As the most important downstream signal molecule of PI3K/Akt, mTOR is activated by Akt phosphorylation, and the expression of mTOR is abnormally increased in tumor progression. In this study, we found that Ktrans (Q5) in SCC was positively correlated with m-TOR, and Ve (mean) in SCC was negatively correlated with m-TOR in SCC group. The activation of m-TOR promotes tumor proliferation. Ve is related to the size of extracellular space. The more active the tumor proliferation, the smaller Ve. With the growth of tumor, the angiogenesis of tumor increases, which shows the decrease of Ve and the increase of Ktrans in histogram. Vp reflects the amount of tissue perfusion. The positive correlation between Vp (meanvalue, Q75, Q90, Q95) and mTOR in SCLC also indicated that the activation of downstream signal molecules of this signal pathway increased tumor blood supply.

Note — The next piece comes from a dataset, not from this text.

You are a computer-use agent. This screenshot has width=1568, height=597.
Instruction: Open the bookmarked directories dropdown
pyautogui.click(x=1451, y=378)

Our research has several limitations. First of all, the motion artifacts of pulmonary DCE-MRI were common due to respiration. However, we used 3D non rigid correction technology to reduce the impact of motion artifacts on the study. Secondly, due to the limitations of MRI in the use of lung, the sample size of this study was small, especially in small cell lung cancer, which needed to be expanded for further study. Third, the spatial distribution of perfusion parameters is uneven, especially in the peritumoral region, so it is difficult for histopathological samples to accurately match the corresponding ROI delineation regions.

Conclusions

In conclusion, DCE-MRI quantitative perfusion histogram can be used as a noninvasive, in vivo and reproducible method to indirectly evaluate the activation of PI3K/Akt/mTOR signal pathway gene in lung cancer, and provide a way for MRI to evaluate tumor heterogeneity at the molecular level, which is of great significance to clinical practice.